According to Eremenko, their task is to make Project Ara modular smartphone commercially available within two years. His team explored the concept of modular smartphone in the fall of 2012, and started working on the project in April last year. He said, “Generally, time is not your friend. Innovation under time pressure is generally higher-quality innovation.”
Eremenko said the ATAP team is in the final stages of putting together a functioning prototype of the Project Ara modular smartphone. The device is expected to be ready in a few weeks. According to him, the commercial version of the smartphone will be available in the market in the first quarter of 2015.
In addition, Eremenko said, “We want not just to create something that’s custom, and not even just something that’s unique, but actually something that’s expressive so that people can use this as a canvas to tell a story. So that you can set your phone down at dinner on the table next to you and it becomes a topic of conversation for the first fifteen minutes of dinner.”

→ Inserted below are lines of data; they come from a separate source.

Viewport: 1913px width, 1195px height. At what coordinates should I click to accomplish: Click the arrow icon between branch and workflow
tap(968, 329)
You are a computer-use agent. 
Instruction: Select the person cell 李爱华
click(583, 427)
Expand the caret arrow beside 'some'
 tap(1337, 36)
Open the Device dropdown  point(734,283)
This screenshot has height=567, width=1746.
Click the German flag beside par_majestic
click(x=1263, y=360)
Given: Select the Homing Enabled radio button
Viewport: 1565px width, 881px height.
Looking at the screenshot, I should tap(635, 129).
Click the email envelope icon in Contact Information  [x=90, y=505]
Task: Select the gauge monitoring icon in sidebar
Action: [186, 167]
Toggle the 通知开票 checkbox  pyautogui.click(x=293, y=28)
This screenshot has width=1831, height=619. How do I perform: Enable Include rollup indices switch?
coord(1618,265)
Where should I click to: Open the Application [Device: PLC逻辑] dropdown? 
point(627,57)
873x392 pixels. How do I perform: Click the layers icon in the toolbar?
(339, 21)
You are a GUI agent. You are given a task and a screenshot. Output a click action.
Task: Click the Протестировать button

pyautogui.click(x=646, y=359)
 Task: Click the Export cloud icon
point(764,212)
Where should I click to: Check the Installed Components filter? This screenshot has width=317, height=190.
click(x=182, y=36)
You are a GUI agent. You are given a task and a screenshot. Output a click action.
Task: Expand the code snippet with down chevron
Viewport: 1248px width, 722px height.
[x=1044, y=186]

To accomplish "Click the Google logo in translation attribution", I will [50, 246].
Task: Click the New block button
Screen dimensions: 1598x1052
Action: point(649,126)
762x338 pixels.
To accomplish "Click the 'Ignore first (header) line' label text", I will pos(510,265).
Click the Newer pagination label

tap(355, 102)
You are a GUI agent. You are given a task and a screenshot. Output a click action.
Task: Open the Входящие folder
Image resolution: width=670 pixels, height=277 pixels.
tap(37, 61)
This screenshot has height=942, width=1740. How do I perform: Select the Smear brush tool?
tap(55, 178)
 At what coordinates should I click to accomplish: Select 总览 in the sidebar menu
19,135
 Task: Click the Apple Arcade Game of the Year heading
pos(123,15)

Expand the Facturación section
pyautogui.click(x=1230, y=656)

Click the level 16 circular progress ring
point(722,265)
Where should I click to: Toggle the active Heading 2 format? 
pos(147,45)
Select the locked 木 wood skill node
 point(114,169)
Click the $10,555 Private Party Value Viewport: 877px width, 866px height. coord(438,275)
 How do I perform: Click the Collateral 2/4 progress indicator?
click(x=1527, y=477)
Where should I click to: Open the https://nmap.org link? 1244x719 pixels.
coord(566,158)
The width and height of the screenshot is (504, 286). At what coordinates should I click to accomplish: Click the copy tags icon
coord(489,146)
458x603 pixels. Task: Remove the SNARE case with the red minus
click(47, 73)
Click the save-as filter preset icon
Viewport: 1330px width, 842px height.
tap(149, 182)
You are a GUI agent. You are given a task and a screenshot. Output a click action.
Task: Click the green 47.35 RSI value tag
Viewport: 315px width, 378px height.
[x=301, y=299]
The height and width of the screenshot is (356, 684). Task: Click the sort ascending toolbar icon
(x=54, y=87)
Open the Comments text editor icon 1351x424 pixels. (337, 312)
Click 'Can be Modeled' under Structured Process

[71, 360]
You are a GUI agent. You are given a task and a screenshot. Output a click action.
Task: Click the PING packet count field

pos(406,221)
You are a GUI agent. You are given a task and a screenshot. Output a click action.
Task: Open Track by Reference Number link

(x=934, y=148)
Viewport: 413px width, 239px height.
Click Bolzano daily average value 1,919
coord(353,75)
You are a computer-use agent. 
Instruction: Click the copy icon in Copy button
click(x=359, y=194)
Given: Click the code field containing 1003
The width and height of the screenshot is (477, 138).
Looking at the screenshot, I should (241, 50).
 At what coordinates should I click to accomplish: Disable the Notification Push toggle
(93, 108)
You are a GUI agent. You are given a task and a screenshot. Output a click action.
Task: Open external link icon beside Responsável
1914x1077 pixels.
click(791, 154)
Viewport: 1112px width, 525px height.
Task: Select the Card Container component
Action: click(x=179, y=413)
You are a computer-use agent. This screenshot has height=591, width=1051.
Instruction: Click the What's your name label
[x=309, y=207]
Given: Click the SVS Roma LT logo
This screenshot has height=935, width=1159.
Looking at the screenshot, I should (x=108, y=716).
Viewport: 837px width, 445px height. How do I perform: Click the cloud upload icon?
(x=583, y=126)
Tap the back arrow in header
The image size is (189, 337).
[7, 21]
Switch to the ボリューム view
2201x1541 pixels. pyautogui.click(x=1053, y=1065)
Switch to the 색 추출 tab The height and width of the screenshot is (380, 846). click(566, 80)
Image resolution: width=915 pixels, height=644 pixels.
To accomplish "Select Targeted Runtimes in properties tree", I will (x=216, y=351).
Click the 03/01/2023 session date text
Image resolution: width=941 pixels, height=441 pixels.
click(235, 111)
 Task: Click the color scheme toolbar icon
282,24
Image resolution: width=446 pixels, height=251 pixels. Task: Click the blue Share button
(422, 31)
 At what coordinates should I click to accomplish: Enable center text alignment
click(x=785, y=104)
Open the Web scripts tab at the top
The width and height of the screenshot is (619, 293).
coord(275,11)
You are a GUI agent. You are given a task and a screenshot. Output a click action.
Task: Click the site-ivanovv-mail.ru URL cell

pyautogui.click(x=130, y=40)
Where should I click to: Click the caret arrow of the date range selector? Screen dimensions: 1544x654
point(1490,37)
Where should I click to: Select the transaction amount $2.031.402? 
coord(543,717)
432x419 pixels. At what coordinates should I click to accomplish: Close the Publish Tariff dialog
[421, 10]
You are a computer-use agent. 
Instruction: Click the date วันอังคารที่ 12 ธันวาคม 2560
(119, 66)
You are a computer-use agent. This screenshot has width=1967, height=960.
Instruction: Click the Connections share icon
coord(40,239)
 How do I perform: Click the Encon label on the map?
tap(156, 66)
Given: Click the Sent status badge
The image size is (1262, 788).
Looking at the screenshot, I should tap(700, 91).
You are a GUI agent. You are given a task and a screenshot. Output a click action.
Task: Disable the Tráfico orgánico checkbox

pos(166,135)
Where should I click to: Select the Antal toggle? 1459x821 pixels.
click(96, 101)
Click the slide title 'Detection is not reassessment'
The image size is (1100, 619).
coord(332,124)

Google Inc’s (NASDAQ:GOOG) Project Ara receives support from “external performers” (individuals, universities, companies) such as NK Labs founded by Seth Newburg and Ara Knaian who are responsible in supervising the required electrical, mechanical, and software engineering to bring the modular smartphone into reality.
Eremenko said Newburg and Knaian as “absolute superstars in their field, creative, out-of-the-box, do-anything kind of guys.”